题意: 给出许多城市,有***来炸城市,给出起点和终点,我们可以在城市中设置人口阻止***,每个城市的需要的价格不同。然后让我们求最小价格。就是一个简单的最小割。

因为给出的是城市的价格,但是最小割是割边,所以我们拆点即可。

这道题我当前弧优化跑的时间是不优化的10倍,很神奇。。。。。。

还有个zz的bug,就是我初始化 tot 写成0了。。。。。。。。因为我们要得到反边所以要初始化为1

AC代码:

#pragma GCC optimize(2)
#include<bits/stdc++.h>
using namespace std;
const int N=1010,M=8e6+10;
const int inf=0x3f3f3f3f;
int n,m,s,t,h[N],cur[N];
int head[N],nex[M],to[M],w[M],tot=1;
inline void ade(int a,int b,int c){
	to[++tot]=b; w[tot]=c; nex[tot]=head[a]; head[a]=tot;
}
inline void add(int a,int b,int c){
	ade(a,b,c);	ade(b,a,0);
}
int bfs(){
	memset(h,0,sizeof h);	h[s]=1;	queue<int> q;	q.push(s);
	while(q.size()){
		int u=q.front();	q.pop();
		for(int i=head[u];i;i=nex[i]){
			if(w[i]&&!h[to[i]]){
				h[to[i]]=h[u]+1;	q.push(to[i]);
			}
		}
	}
	return h[t];
}
int dfs(int x,int f){
	if(x==t)	return f;
	int fl=0;
	for(int i=head[x];i&&f;i=nex[i]){
		if(w[i]&&h[to[i]]==h[x]+1){
			int mi=dfs(to[i],min(w[i],f));
			w[i]-=mi;	w[i^1]+=mi;	fl+=mi;	f-=mi;
		}
	}
	if(!fl)	h[x]=-1;
	return fl;
}
int dinic(){
	int res=0;
	while(bfs())	res+=dfs(s,inf);
	return res;
}
signed main(){
	while(~scanf("%d %d",&n,&m)){
		memset(head,0,sizeof head);	tot=1;
		scanf("%d %d",&s,&t);	t+=n;
		for(int i=1;i<=n;i++){
			int w;	scanf("%d",&w);	add(i,i+n,w);
		}
		while(m--){
			int a,b; scanf("%d %d",&a,&b);	add(a+n,b,inf);	add(b+n,a,inf);
		}
		printf("%d\n",dinic());
	}
	return 0;
}

== 练习题目 ==
上面这段关于最小割解题的文字里,作者为什么要对城市拆点?请用一两句话说明。

== 收集材料 ==

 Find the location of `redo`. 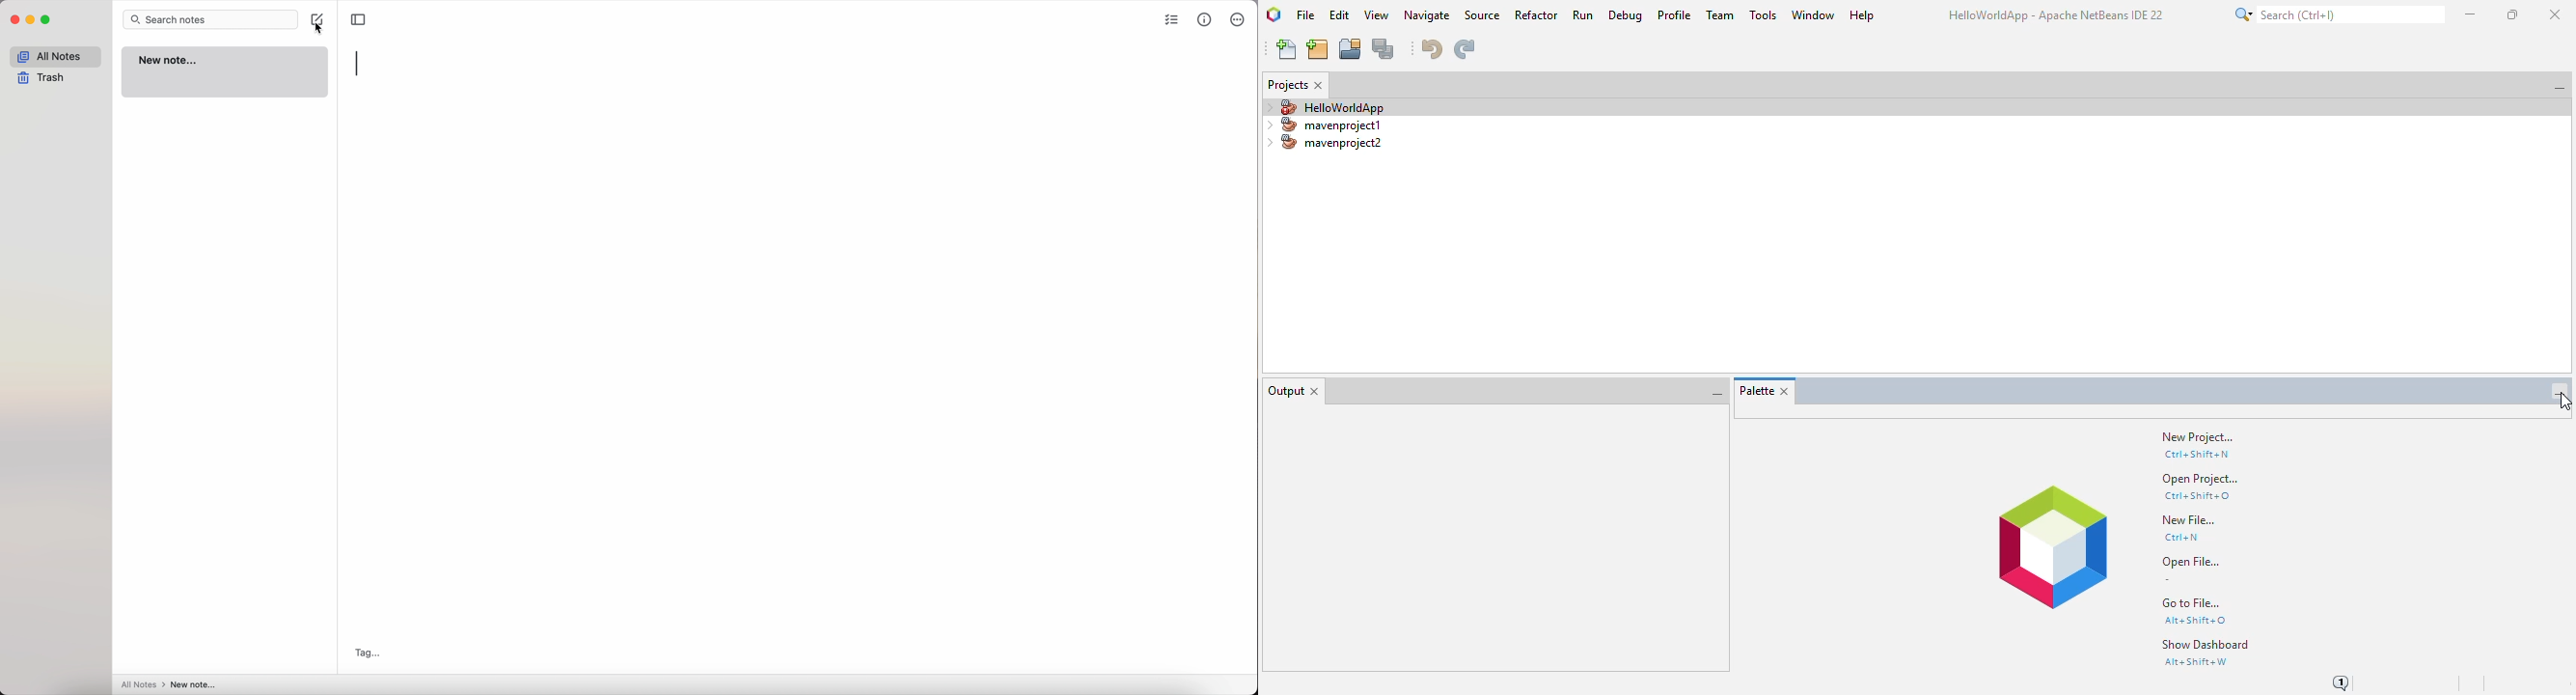

redo is located at coordinates (1464, 49).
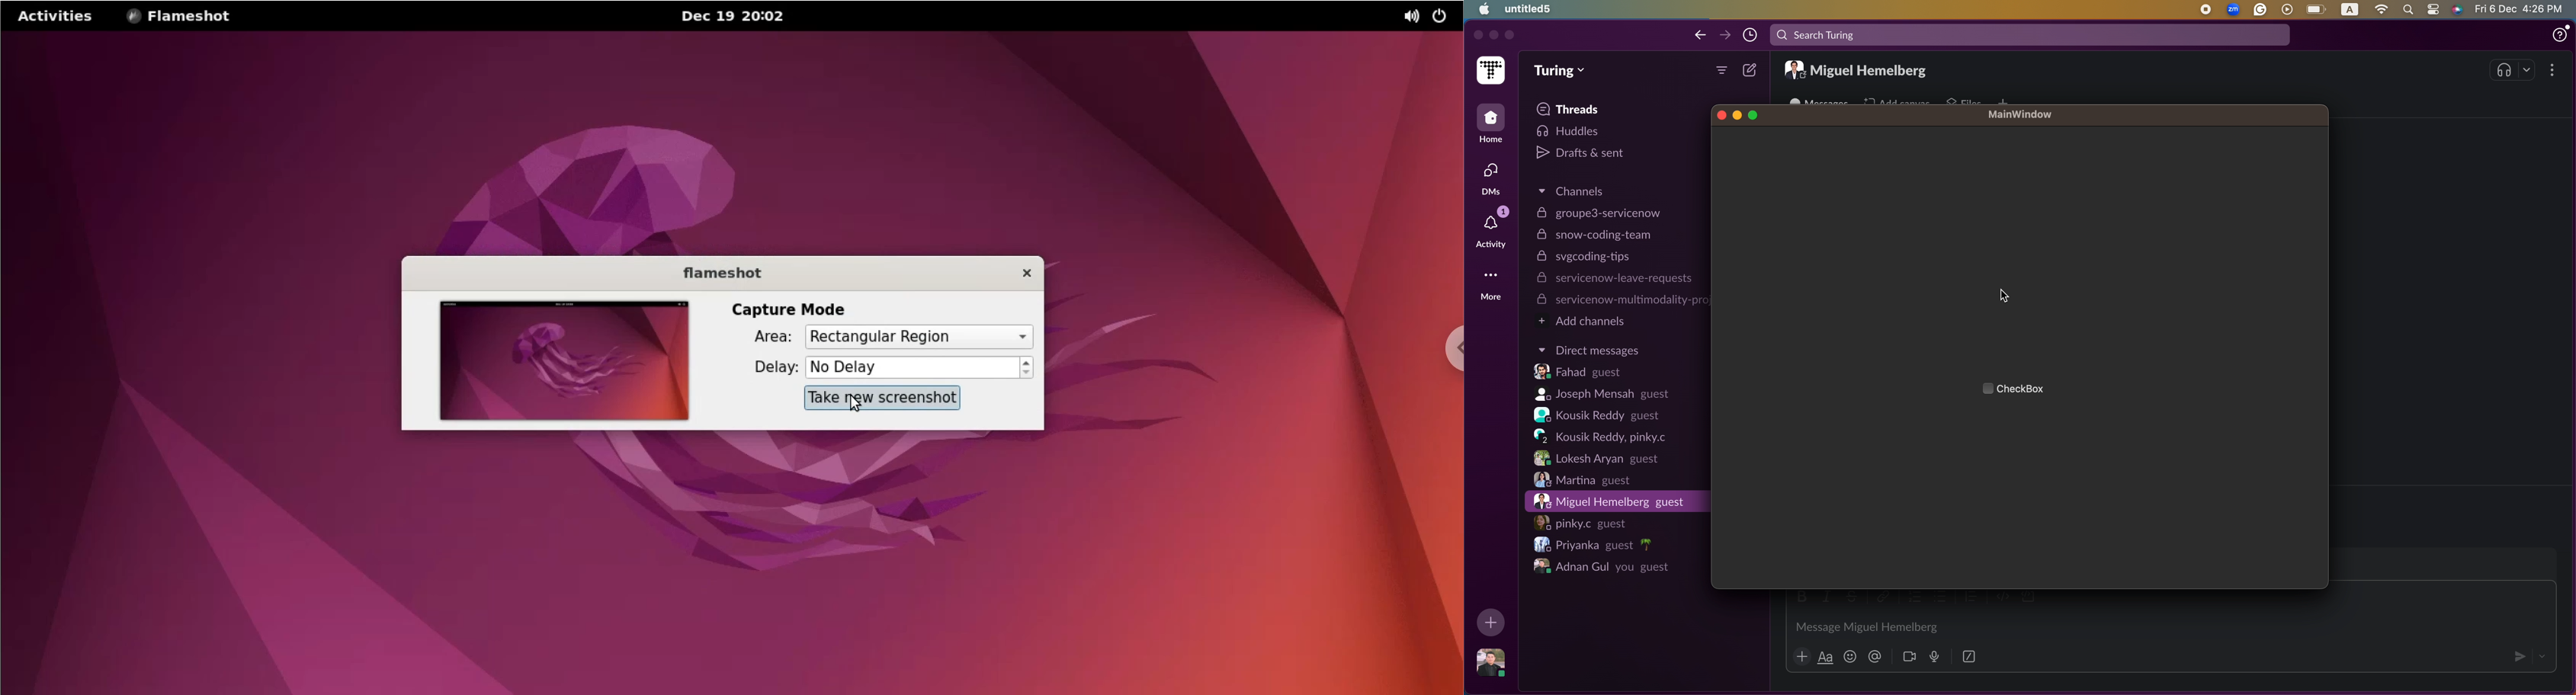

== 参考答案 ==
因为题目给出的价格在城市(点)上,而最小割割的是边,所以要拆点。代码中每个城市 i 拆成 i 和 i+n,两点之间连一条容量为该城市价格的边。